Another way of determining if a helmet needs to be changed is to press the two sides of the helmet towards each other. If a cracking noise is heard, the helmet must be replaced.

In the EU, a helmet must meet the requirements of EN397. Helmets as well as other safety equipment in Germany must have the KWF sign.

Visor or goggles 
A visor or goggles reduce the chance of chips penetrating the user's eyes.

The relatively flimsy mesh visor, with imperfect coverage of the face, is considered acceptable because the chips produced by well-maintained chainsaws are of relatively uniform size and speed. Unlike other woodworking tools, a chainsaw with a sharp chain produces little or no sawdust, only chips (that are too large to fit through the visor's mesh).

Some chainsaw users prefer conventional safety glasses or goggles. The choice may depend on the environment. The visor provides better ventilation for hard work in hot weather. Often, both safety goggles and a visor are employed for superior protection.

In the EU, a visor must comply with EN1731, or glasses must comply with EN166.

Chainsaw safety mitt 
A leather mitt for the operator's left hand that is fitted to, but is free to rotate on, the front bar of the chainsaw.

The safety mitt ensures that if kickback occurs the operator's hand remains on the bar of the chainsaw.

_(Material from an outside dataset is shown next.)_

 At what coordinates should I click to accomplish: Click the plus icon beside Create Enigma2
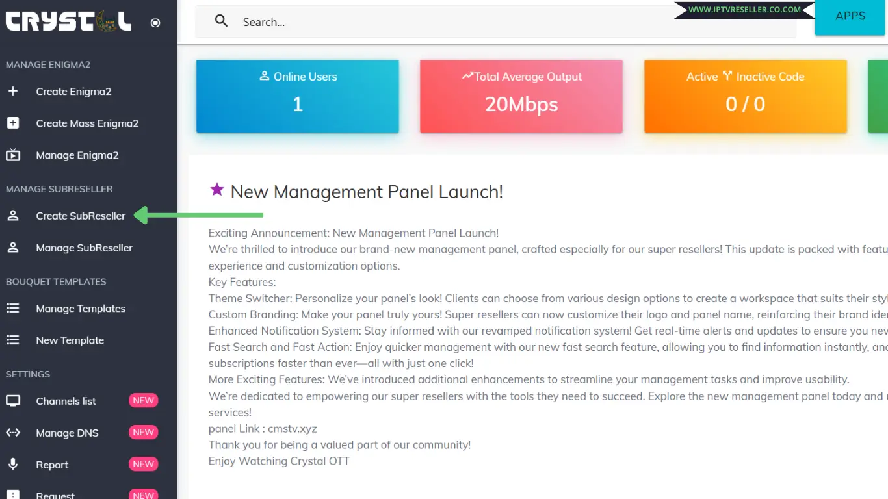pos(13,92)
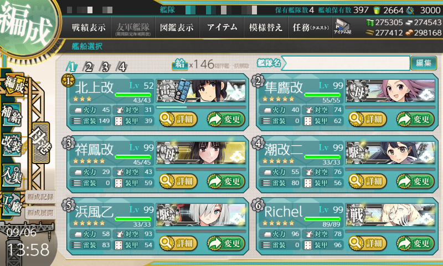Open 任務 (クエスト) quests menu
This screenshot has height=266, width=443.
(x=310, y=27)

This means that the kickback is more easily controlled and the chain brake is more easily engaged. The safety mitt also protects the operator's left hand in the same way as chainsaw safety gloves. The protection on the left hand mitt protects when the chain derails and jumps over the front handle.

Most safety mitts have a protection class 0 (up to 16 m/s chain speed, see below). There are mitts available covering class 1 (20 m/s chain speed).

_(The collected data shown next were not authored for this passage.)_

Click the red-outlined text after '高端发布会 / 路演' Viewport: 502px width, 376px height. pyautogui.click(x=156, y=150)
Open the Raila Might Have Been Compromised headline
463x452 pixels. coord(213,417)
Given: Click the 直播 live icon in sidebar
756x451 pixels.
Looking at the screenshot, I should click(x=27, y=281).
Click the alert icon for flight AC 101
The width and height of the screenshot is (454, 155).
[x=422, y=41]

This section on safety mitts is now outdated.

Ear defenders 
Ear defenders and ear plugs attenuate noise to levels that cause little or no damage to the user's hearing. Non-electric chainsaws are very loud, typically 115 dB, above the recommended exposure limit of 85 dB from the National Institute for Occupational Safety and Health.

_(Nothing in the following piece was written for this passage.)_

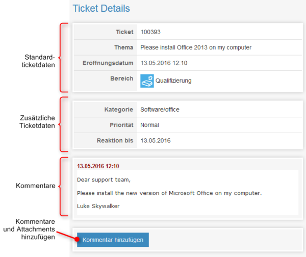The height and width of the screenshot is (257, 306).
Task: Click the red message timestamp
Action: coord(98,166)
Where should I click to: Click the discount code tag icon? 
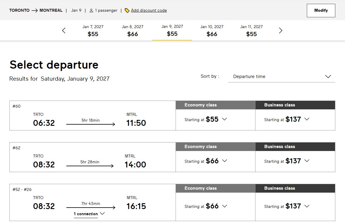coord(127,11)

In the EU, ear defenders must comply with EN352-1.

Trousers (pants) 
Special fabrics have been developed for chainsaw clothing, and this development is still ongoing. Conventional fabric is useless as protection against a running chainsaw, as the fabric is cut through immediately.

There is a real struggle and conflict between making a fabric proof against more violent impact, and making it light, flexible and comfortable enough for the user. Clothes which make the user too hot, or which prevent the user moving easily, are a safety problem in themselves. A worker unable to move easily and/or suffering from being too hot is not safe. 
Extra fabric layers are added to clothing to improve cut resistance, but clothes which cannot be cut at all by a powerful saw are impractical, even with modern fibres. 
Additionally saw and chain technology seems to be outstripping fabric technology. 
It is very difficult to protect against high power saws employing aggressively cutting chains.

A classification scheme has been developed in the EU to rate trousers, and fabric in general, for protection against cutting.

The chain speed is specified in the manual for a chainsaw. Higher class trousers are more expensive, hotter, and heavier, so there is an advantage to choosing the trousers to match the saw.

There are two standard types of trousers, type A and type C. Type A protects only the front of the legs, and can be supplied as chaps, worn over conventional work clothes, or as conventional trousers. Type C gives protection all around the legs and are almost always worn as ordinary trousers, not over another garment. Chaps are generally used for occasional, farm or homeowner applications. Professional chainsaw operators would choose trousers for comfort and ease of movement, with fallers, ground workers and firewood cutters opting for class A trousers because of the low risk of being cut in the back of the leg. Climbers and tree surgeons would have to wear type C, as they will be cutting from a wider variety of positions. Type C trousers are, of course, highly insulating, and may lead to heat stress if worn for labour-intensive operations such as firewood cutting. 
Chainsaw protective fabric works on a number of principles. The outermost layer can be made both tough and slippery, to protect against minor damage which could compromise the filler material. Beneath this, long, loose fibres of polyester, Avertic, ballistic nylon or Kevlar are laid in layers. When a saw contacts the trousers, the outer layer is immediately cut through but the inner is drawn out and wraps around the saw's drive sprocket, locking it solid and halting the chain, limiting damage to the operator's leg. The length of the fabrics and number of layers match the safety class. In case of an accident the fabric is pulled out of the upper and lower seam and wrap around the sprocket as described above. Trousers should be slightly baggy, so that there is give, to prevent the chain pulling the operator's leg into the chainsaw. Instead the 'baggy' excess fabric is pulled out and into the chain mechanism, thereby stopping the saw. After stopping a saw, the damaged trousers must be scrapped, having done their job. 
The saw must be field-stripped to remove the fibres, and to allow it to run again.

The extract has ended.